Dr. Carole B. Lewis, DPT, GCS, GTC, MSG, PhD, FAPTA, a private practitioner and consulting clinical specialist for Pivot Physical Therapy, has written a must-read new piece on the importance of annual physical therapy screening, especially for people 50 and over.
The piece is published in the Atlas of Science and is titled “Our future selves, unprecedented opportunities.”
The post states: “Too often I hear older patients ask, “Why didn’t someone tell me this earlier?” Their forward head, muscle weakness, ankle inflexibility or balance issues did not develop overnight. Annual physical therapy screens and exercise programs starting at age 50 or younger could prevent injurious falls, reduce compression fractures and improve quality of live. Most people know that physical therapists are essential to rehabilitation after surgery or accidents, but too few realize that physical therapists are the key to optimal aging.”
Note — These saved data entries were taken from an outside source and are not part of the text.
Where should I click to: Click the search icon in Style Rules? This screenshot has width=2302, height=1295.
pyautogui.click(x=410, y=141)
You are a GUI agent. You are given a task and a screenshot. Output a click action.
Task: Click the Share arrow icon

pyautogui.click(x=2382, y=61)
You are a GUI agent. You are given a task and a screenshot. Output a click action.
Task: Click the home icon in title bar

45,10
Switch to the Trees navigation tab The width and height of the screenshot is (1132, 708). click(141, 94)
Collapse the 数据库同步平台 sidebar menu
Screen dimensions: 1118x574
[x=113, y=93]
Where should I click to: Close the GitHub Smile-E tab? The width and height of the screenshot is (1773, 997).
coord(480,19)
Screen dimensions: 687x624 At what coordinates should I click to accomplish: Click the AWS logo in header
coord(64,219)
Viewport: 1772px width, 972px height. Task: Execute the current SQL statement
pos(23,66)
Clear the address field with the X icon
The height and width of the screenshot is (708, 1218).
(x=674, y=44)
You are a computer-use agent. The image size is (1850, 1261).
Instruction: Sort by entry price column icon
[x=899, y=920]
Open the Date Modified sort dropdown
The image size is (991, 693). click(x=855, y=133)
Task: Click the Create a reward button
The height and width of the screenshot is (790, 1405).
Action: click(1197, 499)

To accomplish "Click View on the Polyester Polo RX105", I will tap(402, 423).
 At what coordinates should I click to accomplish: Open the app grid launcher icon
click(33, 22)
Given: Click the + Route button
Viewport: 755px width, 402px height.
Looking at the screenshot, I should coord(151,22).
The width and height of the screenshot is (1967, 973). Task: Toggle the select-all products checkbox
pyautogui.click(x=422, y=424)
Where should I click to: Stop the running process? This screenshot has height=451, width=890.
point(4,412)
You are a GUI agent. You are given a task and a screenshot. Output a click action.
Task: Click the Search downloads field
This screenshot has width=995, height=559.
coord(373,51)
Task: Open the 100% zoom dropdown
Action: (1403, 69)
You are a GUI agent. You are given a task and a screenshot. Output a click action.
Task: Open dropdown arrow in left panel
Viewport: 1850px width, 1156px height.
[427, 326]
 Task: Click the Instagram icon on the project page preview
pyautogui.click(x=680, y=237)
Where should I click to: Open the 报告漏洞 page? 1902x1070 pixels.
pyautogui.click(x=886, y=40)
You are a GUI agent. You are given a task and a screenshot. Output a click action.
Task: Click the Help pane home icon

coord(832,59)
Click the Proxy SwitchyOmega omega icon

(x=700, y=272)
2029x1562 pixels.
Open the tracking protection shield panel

It continues: “I foresee a future in which physical therapists use their knowledge and skill to assess and fix functional problems with appropriately prescribed and monitored exercise and their arsenal of treatment options. Functional assessment and exercise are not one size fits all quick fixes. They are part of a timed, incremental, and long-term approach perfected through expertise and skilled patient motivation. Yet many of our peers in medicine and the general population view these tasks as generic. No physician would give every patient an aspirin for every problem. That would be malpractice. Hence, telling patients to ‘exercise’ without seeing a therapist who can properly assess a person’s individual needs, is also malpractice. Everyone, but especially middle aged and older persons will benefit significantly from annual screenings conducted by physical therapists, much like annual dental checkups. A tweaking or prescription for a more detailed intervention can help prevent disability in the future.”
At Pivot, in keeping with what Dr. Lewis writes, we offer a functional evaluation for seniors. This evaluation consists of a series of functional movement tests that compare ones level of physical ability to benchmark norms for age groups 60-90 years old.
As we previously reported, Dr. Lewis received the highest honor bestowed by the American Physical Therapy Association – the Mary McMillan Lecturer Award. This tribute is conferred on one therapist each year who has made distinguished, far reaching, publicly visible, continuous, and enduring contributions to the profession of physical therapy.